La loi no 2003-239 du 18 mars 2003 a introduit l'infraction de traite dans le droit pénal français. Depuis 2003, les articles 225-4-1 et suivants du code pénal portent sur l'infraction de traite des êtres humains.
La loi no 2013-711 du 5 août 2013 transpose la directive 2011/36/UE (laquelle a remplacé la décision-cadre 2002/629/JAI) et adapte également le droit français à la Convention de Varsovie. Elle modifie en particulier la définition de la traite des êtres humains de la loi de 2003[31].
La loi du 30 mars 2016 autorisant la ratification du protocole additionnel de 2014 relatif à la Convention n°29 sur le travail forcé de l’Organisation Internationale du Travail (OIT). Le 7 juin 2016, la France est devenue le sixième pays à ratifier ce protocole additionnel[32].
La loi du 13 avril 2016 visant à mettre fin à la prostitution et à lutter contre la traite des êtres humains à des fins d'exploitation sexuelle[33]. ;
Le régime de protection des victimes de la traite est prévu au travers d’un certain nombre de dispositions du code pénal, du code de procédure pénale (CPP), du CESEDA, et du code de l'action sociale et des familles. Le CESEDA prévoit par ailleurs un délai de réflexion de 30 jours pour les victimes de la traite susceptibles de coopérer avec les autorités judiciaires, et la possibilité de leur admission au séjour, et des mesures d’accompagnement social à leur égard. En 2009, une circulaire du Ministre chargé de l’immigration sur les conditions d’admission au séjour des étrangers victimes de la traite des êtres humains ou du proxénétisme a été adressée aux préfets ainsi qu’au directeur général de la police nationale et au directeur général de la gendarmerie nationale[35].
la loi du 17 août 2015 qui transpose la directive 2012/29 UE sur les droits des victimes en droit français prévoit la mise en place du dispositif d’évaluation personnalisé des victimes, destiné à adapter les mesures de protection procédurales aux besoins de celles-ci pour les protéger contre les risques de représailles, d’intimidation et de sur-victimisation[36].

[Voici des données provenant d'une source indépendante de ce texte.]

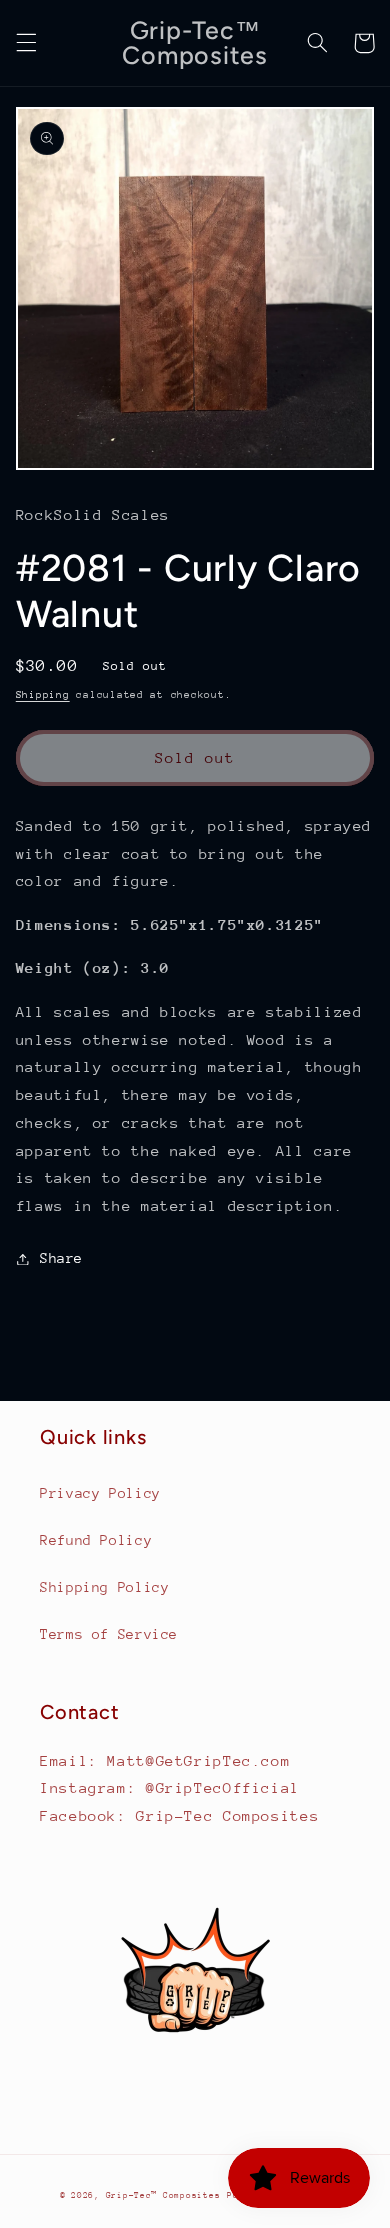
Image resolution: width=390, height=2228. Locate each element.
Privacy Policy (100, 1493)
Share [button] (61, 1258)
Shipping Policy (104, 1587)
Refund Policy (96, 1540)
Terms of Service (109, 1634)
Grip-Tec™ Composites (163, 2195)
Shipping (43, 695)
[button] (26, 43)
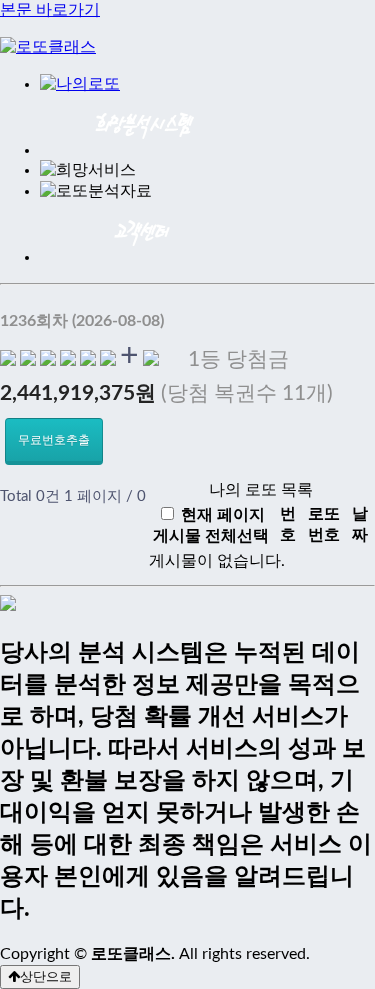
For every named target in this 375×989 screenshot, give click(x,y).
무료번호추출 (54, 440)
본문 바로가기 (50, 10)
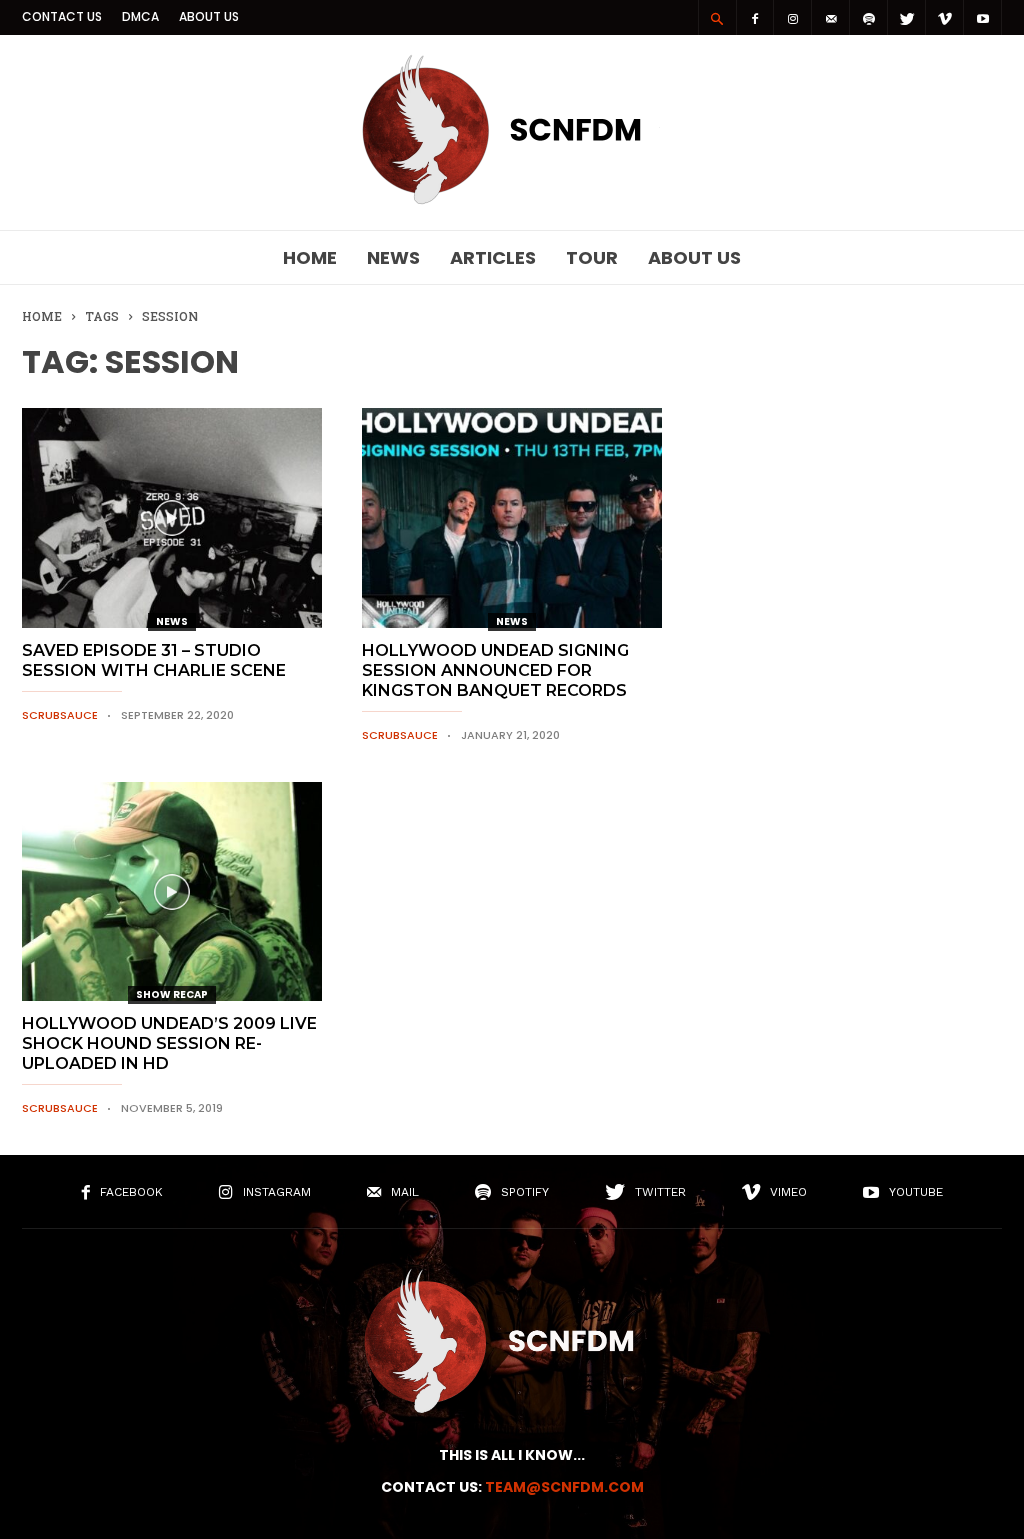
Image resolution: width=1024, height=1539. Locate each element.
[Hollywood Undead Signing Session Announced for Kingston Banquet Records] (512, 518)
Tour (592, 257)
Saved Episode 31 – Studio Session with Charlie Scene (154, 660)
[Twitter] (907, 17)
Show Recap (172, 994)
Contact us (62, 16)
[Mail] (831, 17)
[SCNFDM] (512, 199)
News (393, 257)
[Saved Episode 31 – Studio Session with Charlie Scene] (172, 518)
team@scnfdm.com (564, 1487)
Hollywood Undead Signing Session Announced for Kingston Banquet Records (495, 670)
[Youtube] (983, 17)
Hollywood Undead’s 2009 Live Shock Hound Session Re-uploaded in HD (169, 1043)
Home (310, 257)
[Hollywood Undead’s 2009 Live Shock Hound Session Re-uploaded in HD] (172, 892)
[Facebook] (755, 17)
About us (209, 16)
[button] (717, 18)
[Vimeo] (945, 17)
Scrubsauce (60, 715)
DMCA (140, 16)
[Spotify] (869, 17)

La loi no 2016-444 du 13 avril 2016, visant à renforcer la lutte contre le système prostitutionnel et à accompagner les personnes prostituées, prévoit que l’article 706-63-1 du CPP ouvre aux victimes de traite des êtres humains, dont la vie ou l’intégrité physique est gravement mise en danger, des droits à une protection destinée à assurer leur sécurité notamment par l’usage d’une identité d’emprunt. Elles peuvent également bénéficier de la domiciliation administrative dans une association ou chez un avocat[36].
Le CPP a été modifié afin d’élargir aux victimes de traite ayant témoigné le fait de bénéficier d’un cadre de protection renforcé (article 706-40-1). L’article 306 du CPP précise désormais qu’une victime de traite peut de droit demander la tenue d’audience aux assises en huis clos. En outre, l’article 225-24 du code pénal est modifié de façon à ce que la peine complémentaire de confiscation des biens ayant servi à commettre l’infraction ou qui en sont le produit, prévue en matière de proxénétisme, s’applique également aux infractions de traite[36].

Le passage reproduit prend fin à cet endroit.